На рассвете следующего дня конунг сказал:
— Мы должны лесом перетащить корабли из Рёнда в Мьёрс.
Теперь мы поняли, зачем конунг заставил людей накануне валить деревья. На этот раз люди отказались бы выполнить приказ конунга, не обладай он такой сильной волей, мы не отказались. Мы вытащили корабли на берег и подложили под них катки. У каждого отряда был свой корабль, и невозможное стало возможным. Мы двигались по руслу ручья, впереди бежали молодые парни и расчищали дорогу, мы шли по пояс в воде через болота, мы тащили корабли без парусов и весел через леса и пустоши от одного озера к другому. Я еще никогда не видел, чтобы конунг померялся силой с тем, что казалось невозможным. Да, твой всемогущий отец — прости, йомфру Кристин, что я его так называю, хотя ни один смертный не имеет на то права перед судом Божьим — твой всевластный отец каждого из нас наделил силой, каждого одарил своей волей, доставил нам радость, явил нам свое мужество и поделился им с нами. Я стоял на холме, смотрел, как подо мной движутся по земле корабли, и смеялся. Смеясь, я шел по болоту с ремнем через плечо и тащил корабль. Корабли двигались, покачиваясь, как толстозадые бабы. Одному человеку раздавило ногу, мы положили его в один из кораблей и он поплыл на нем. Эйнар Мудрый был рядом с пострадавшим, пока корабль плыл по склонам, а пострадавший молил: Позволь мне тянуть корабль вместе со всеми! Симон, этот злобный монах с Сельи, тянул корабль, точно лошадь, которую хлещут кнутом, хотя его никто не понукал. Книжник Бернард, всегда возивший с собой ларец с книгами, самый ученый, из всех кого я встречал и кого я любил больше других, бросил свой ларец на один из кораблей, плывущий через леса и болота, и, впрягшись, тянул вместе со всеми. Молодые парни перетаскивали катки, время шло, мы не ели, лишь утоляли жажду болотной водой, и мой пес Бальдр лаял от радости. Конунга видели и впереди и позади, он был повсюду — в сердцах людей и вокруг них, там, где корабль натыкался на пень, и там, где корабль проваливался в болото. И часто, чтобы подбодрить нас, он хлестал нас своим дивным голосом: в этом голосе не было ни ненависти, ни гнева, он был мудр, как голос доброго отца, как пение ангела, это был глас сердца, переполненного радостью. И корабли плыли через леса. Мы вышли к большому озеру, которое называлось Эйна, и переплыли через него, мы гребли и смеялись.
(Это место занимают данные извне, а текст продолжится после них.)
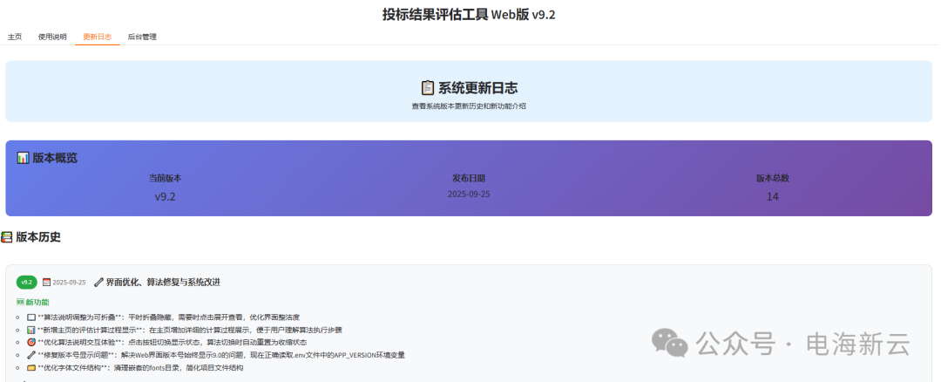Click the clipboard icon beside 系统更新日志

click(x=427, y=87)
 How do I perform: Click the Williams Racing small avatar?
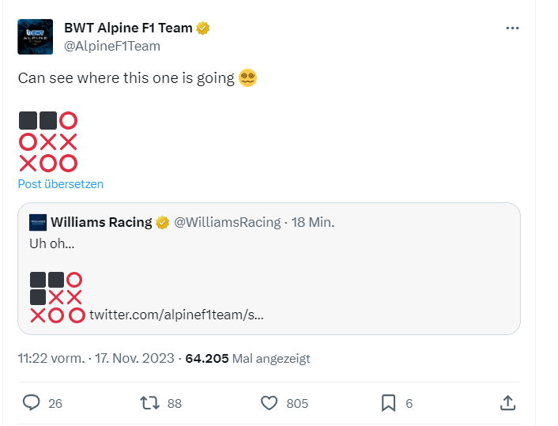click(38, 222)
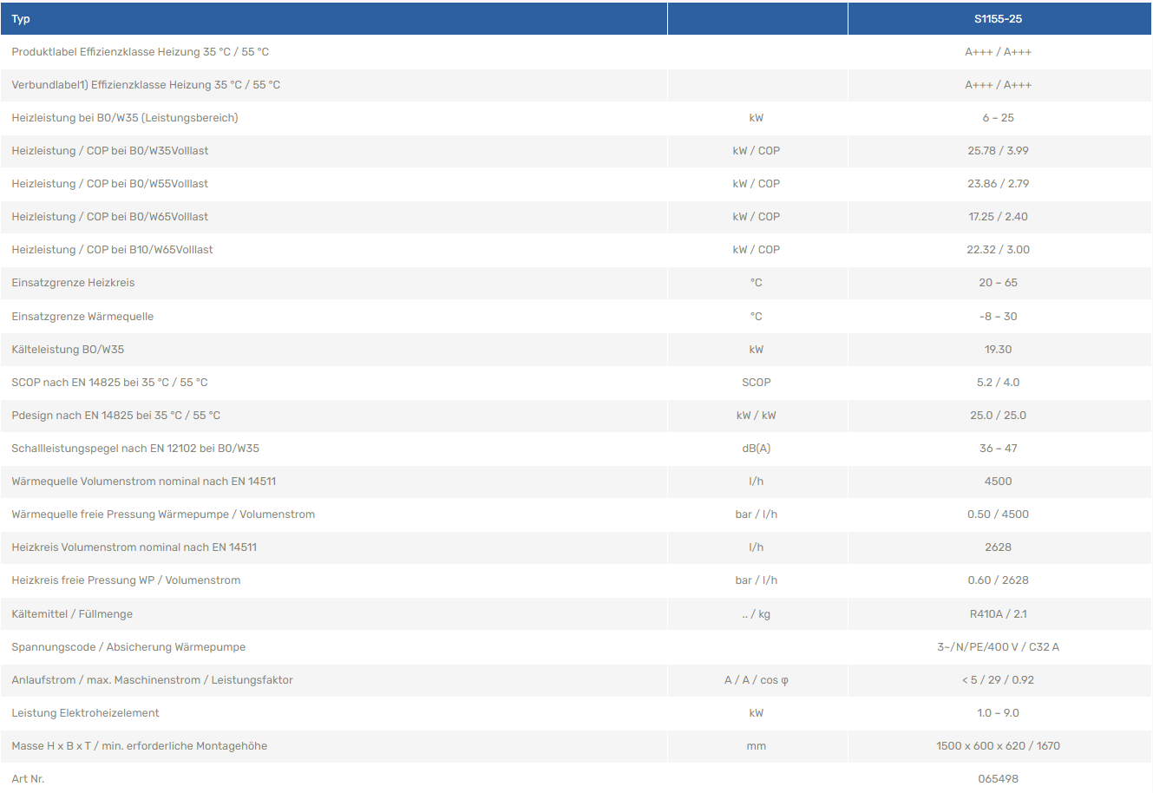
Task: Click the S1155-25 model column header
Action: pos(998,19)
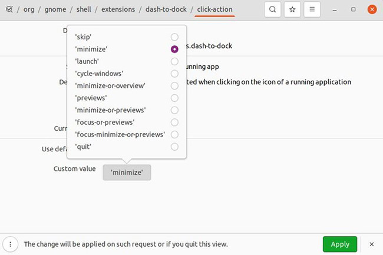Minimize the dconf editor window

(335, 10)
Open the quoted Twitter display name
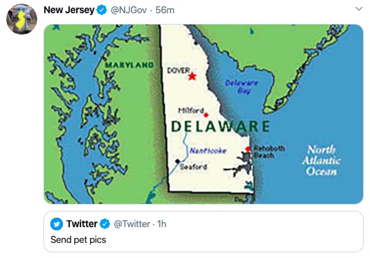The width and height of the screenshot is (370, 258). 82,224
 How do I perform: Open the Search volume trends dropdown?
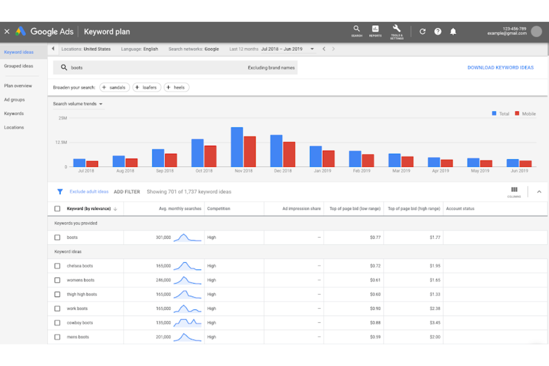click(78, 104)
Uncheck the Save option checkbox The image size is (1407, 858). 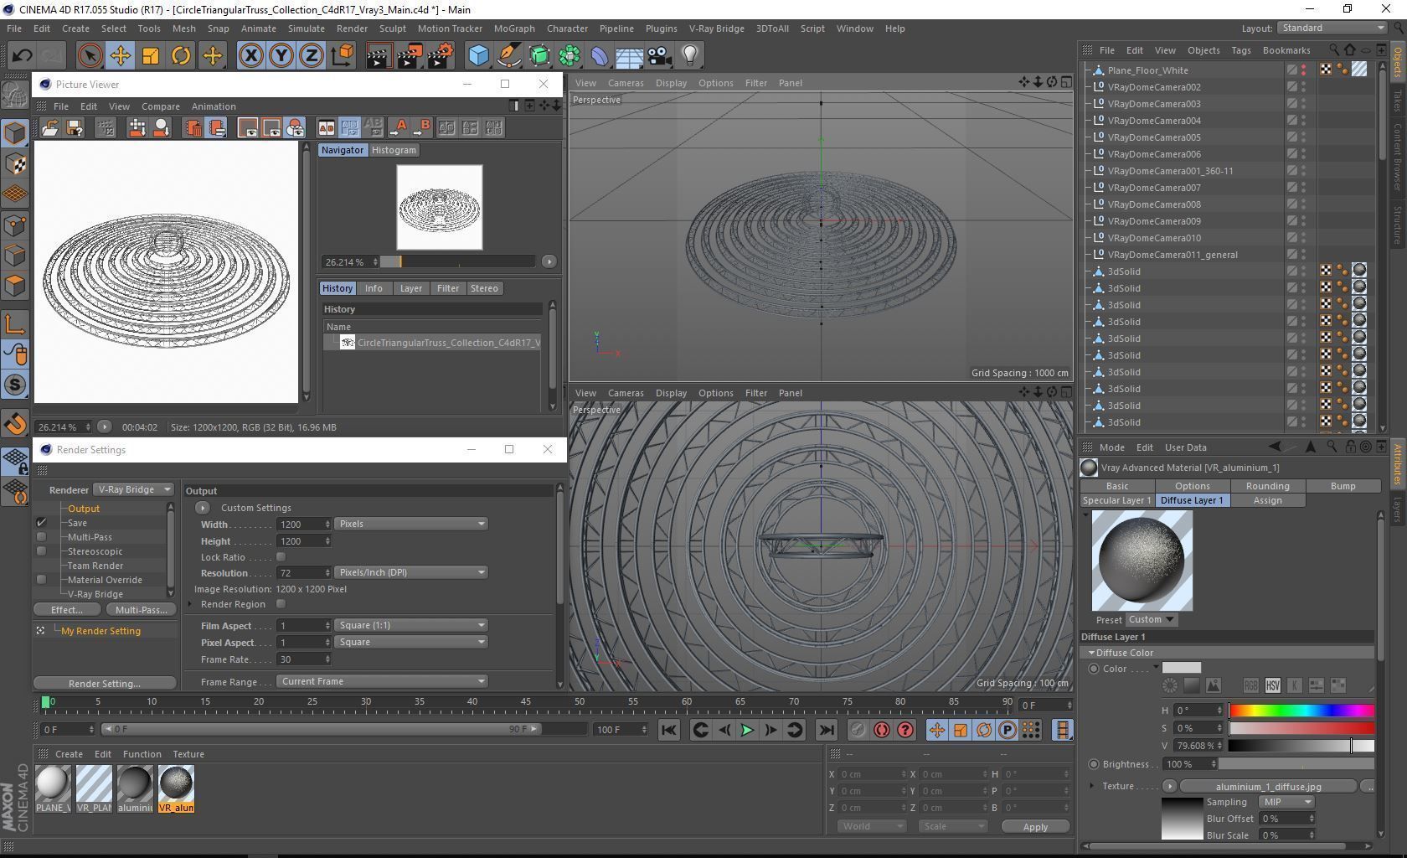(x=41, y=523)
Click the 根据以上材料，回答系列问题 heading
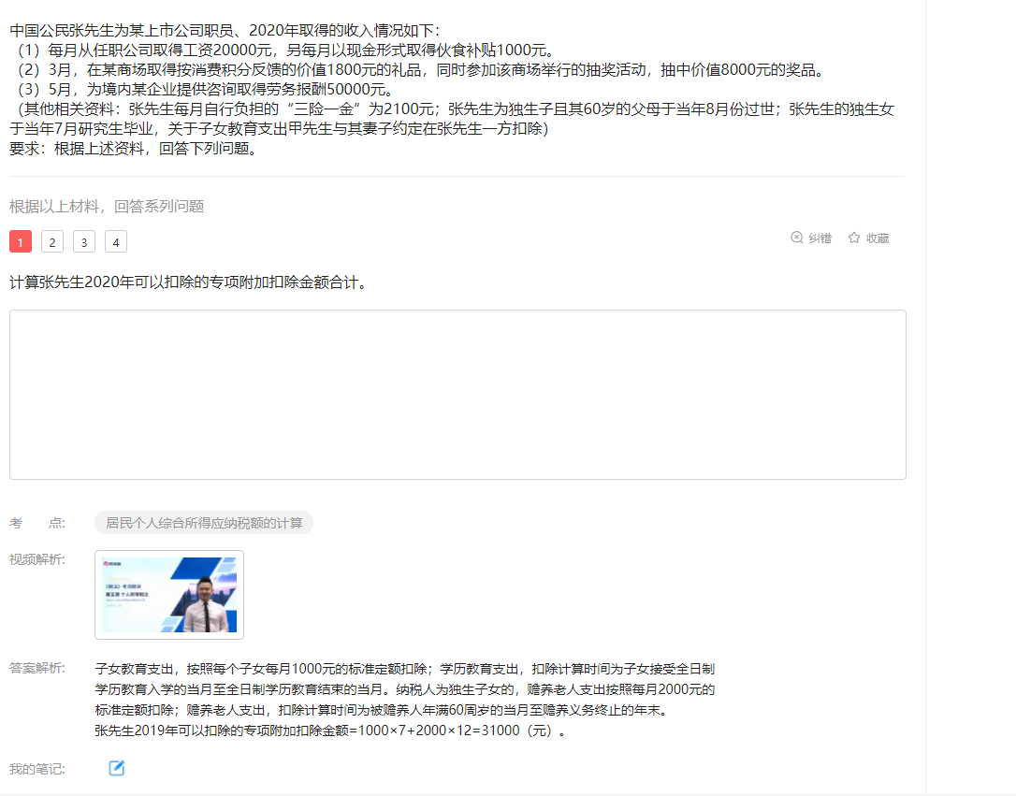Image resolution: width=1016 pixels, height=796 pixels. tap(107, 206)
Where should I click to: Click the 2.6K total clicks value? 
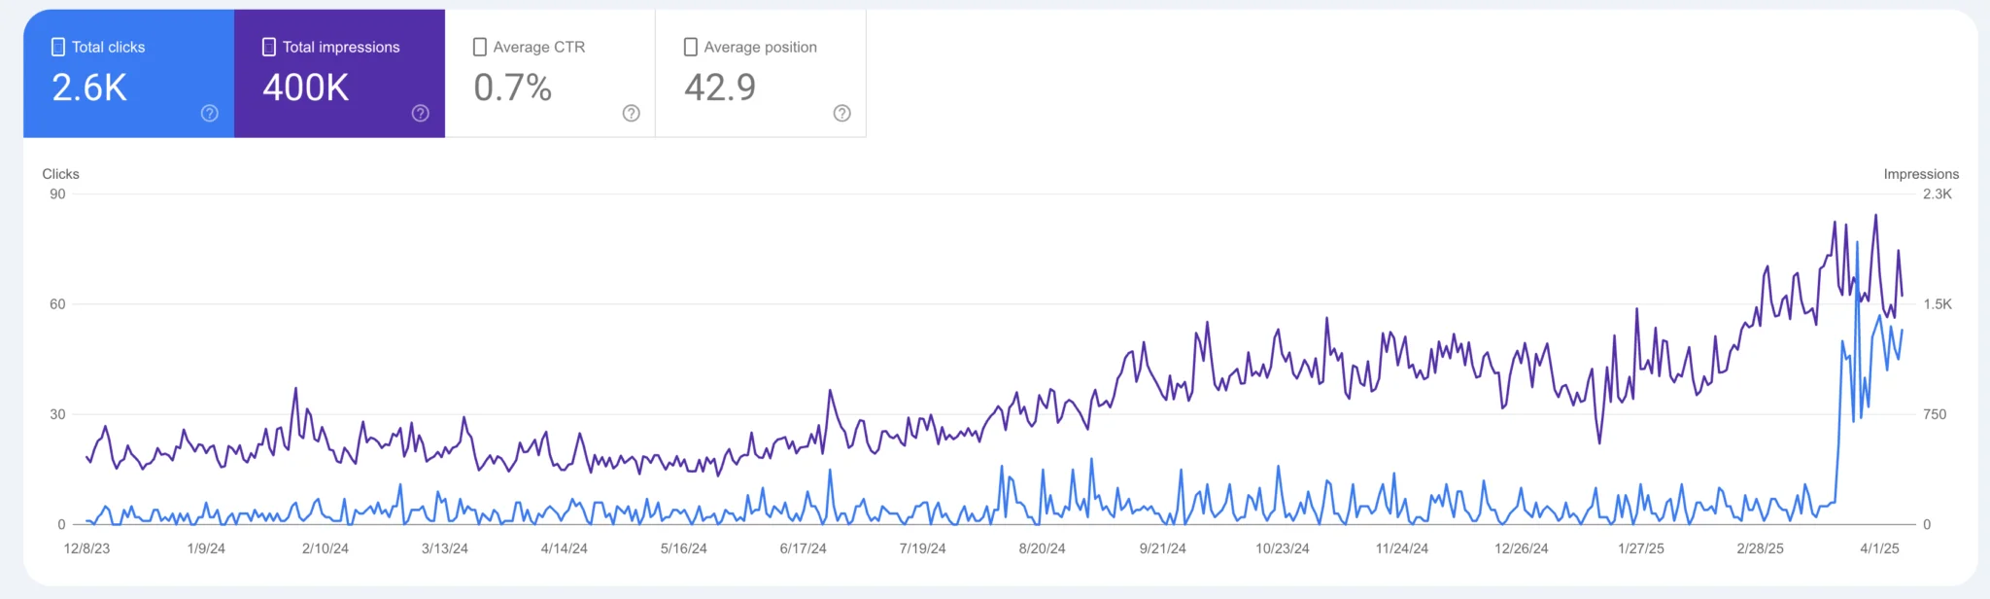(x=89, y=88)
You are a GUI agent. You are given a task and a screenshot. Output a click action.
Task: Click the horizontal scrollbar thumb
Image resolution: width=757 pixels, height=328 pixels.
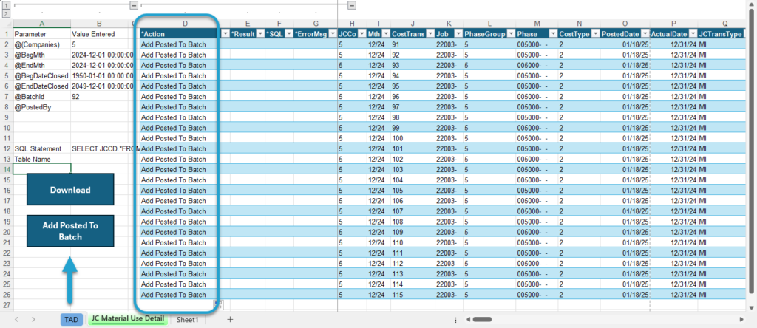point(482,319)
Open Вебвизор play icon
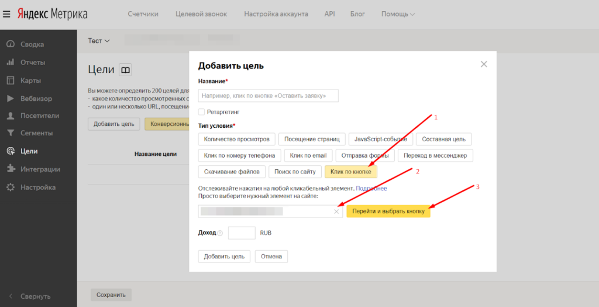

Теперь наш путь вел вниз, он был труден и небезопасен, но силы наши были безграничны и мы были неколебимы в своем высокомерии.
Наконец настал час — не знаю, был то день или ночь, вечер или утро, мы стояли на гребне хребта и смотрели, как под нами пенится водопад, а под ним простирается бескрайнее озеро — Мьёрс. Это была наша цель.
И мы достигли ее!
— Господин Аудун, позволь спросить: Бог ли всемогущий провел моего отца по тем лесам и болотам или дьявол внушил свою злую силу конунгу и его людям?
— Йомфру Кристин, думаю в тот незабываемый день с нами были и Бог и дьявол — один-единственный раз они объединились, как братья, и потому наши корабли переплыли леса и пустоши.
— Господин Аудун, мог ли кто-нибудь другой, кроме моего отца, заставить Бога и дьявола грести одним веслом?
— Йомфру Кристин, в твоем отце конунге были они оба, и Бог и дьявол, многие носят в себе их обоих, но мало в ком они были так сильны, как в твоем отце.
Вот что я помню о руках конунга:
Светлой летней ночью мы сидели на берегу бескрайнего озера Мьёрс, конунг протянул мне ладони:
— Смотри, — сказал он, — на правой ладони вокруг большого пальца идет глубокая линия, тут она изгибается и потом пропадает, словно ручей в засуху. А на левой та же линия не такая глубокая, она становится отчетливей только к концу, как будто пытается не исчезнуть совсем.
Я взял его руки и стал их разглядывать. Руки у него были красивые — в шрамах от порезов, полученных еще в детстве, с мозолями от тяжелой работы, с аккуратными ногтями, в них была гордая сила, присущая всем трудовым рукам. Такими они оставались у Сверрира до конца жизни. Других рук и не могло быть у сына оружейника, но никогда, ни у одного конунга, йомфру Кристин, я не видел более красивых рук.
— Давай я положу их так, — он положил руки на камень ладонями вверх, они были похожи на небольшие салфетки из коричневого полотна, — и мы постараемся понять, куда они указывают нам путь, в Хамар к епископу или на юг в Састадир, где сидит лендрманн Халльвард?…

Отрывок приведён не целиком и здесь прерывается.